## INSTRUCTIONS TO FOLLOW:
Take the lines from the one with "Image resolution: width=1340" to the end of the listing, both ends included, and quote them exactly, leaving pictures out.

## AVAILABLE DATA:
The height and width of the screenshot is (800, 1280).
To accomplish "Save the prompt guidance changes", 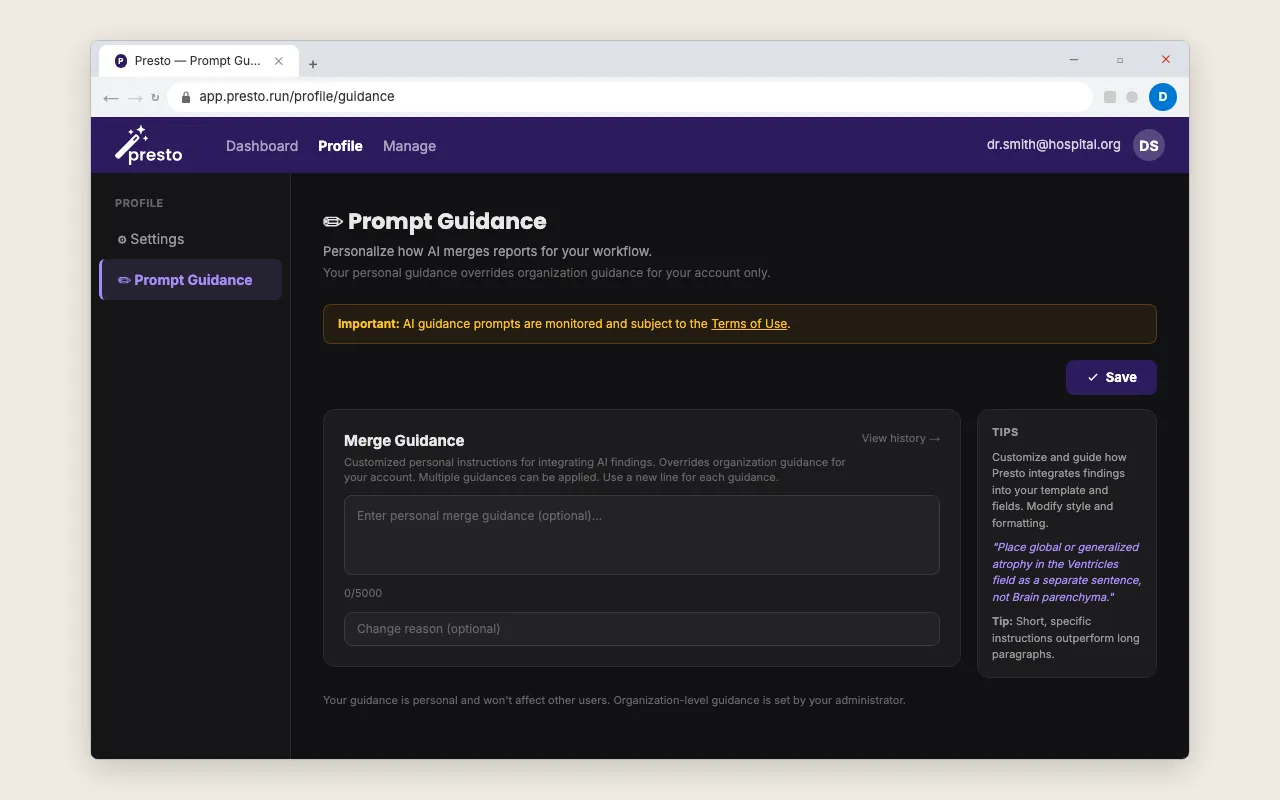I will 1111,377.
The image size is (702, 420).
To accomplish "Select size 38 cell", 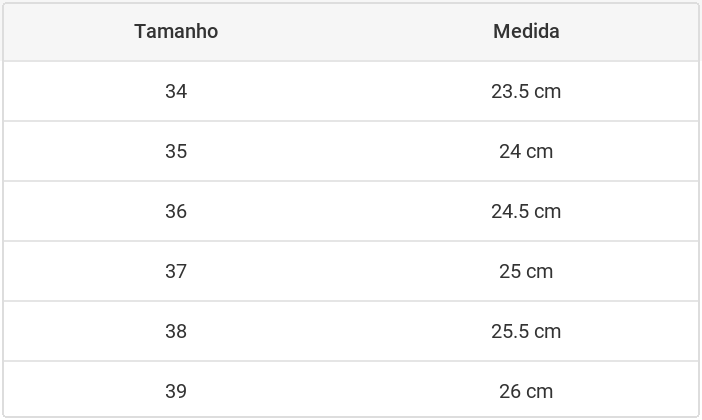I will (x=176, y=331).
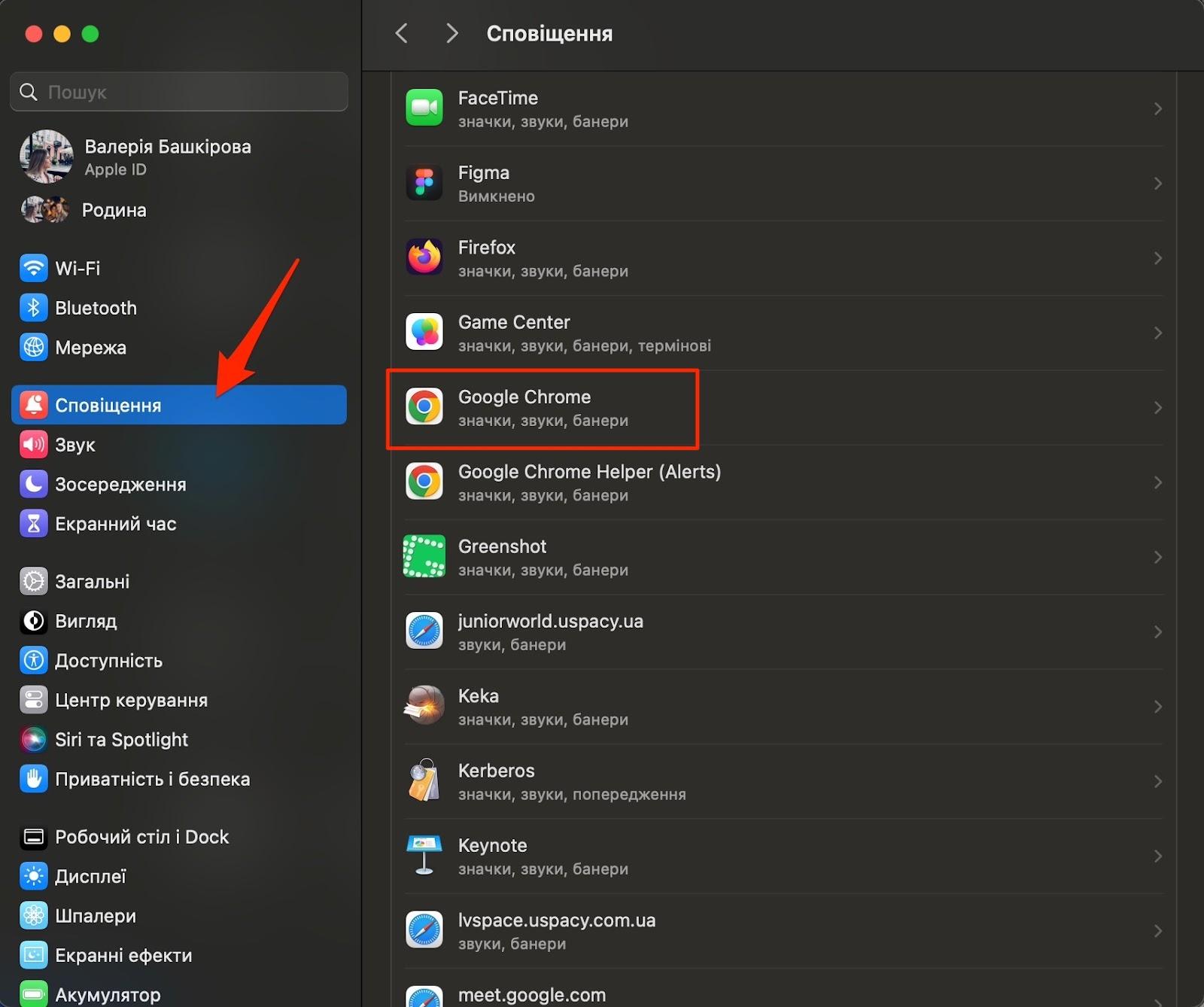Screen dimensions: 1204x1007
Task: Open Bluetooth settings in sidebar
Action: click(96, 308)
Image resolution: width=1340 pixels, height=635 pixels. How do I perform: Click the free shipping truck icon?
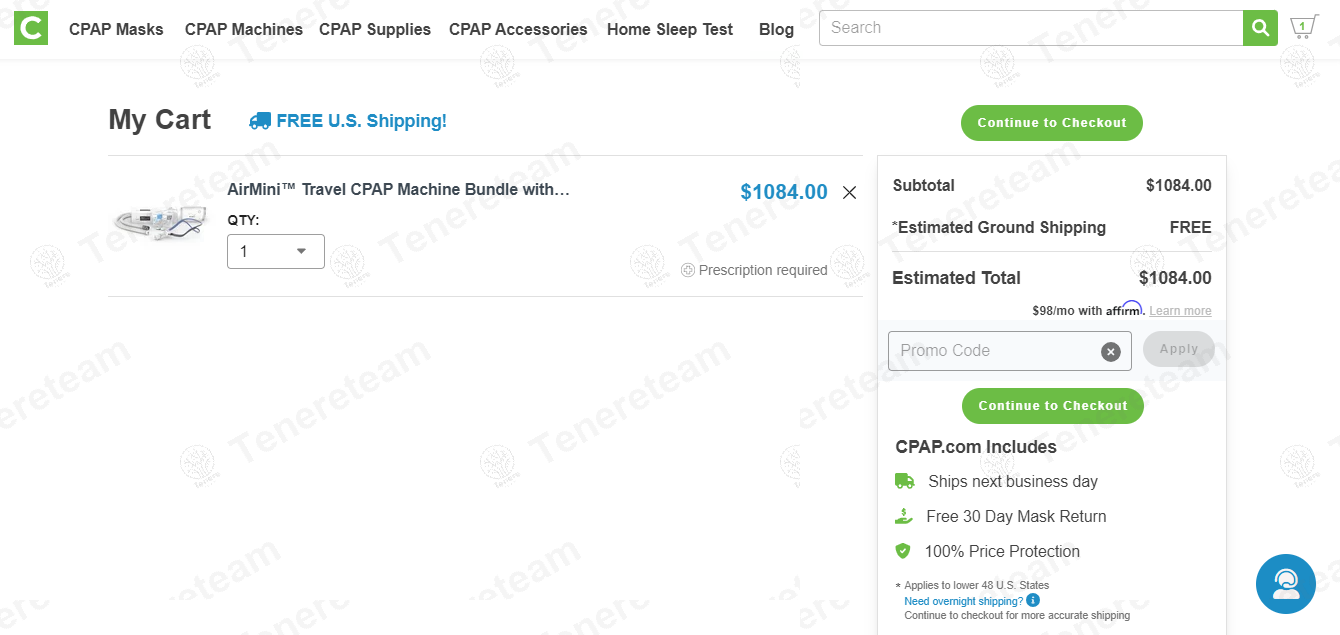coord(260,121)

## REPLY TO THE EXERCISE:
Image resolution: width=1340 pixels, height=635 pixels. How do I perform: Click the free shipping truck icon?
coord(260,121)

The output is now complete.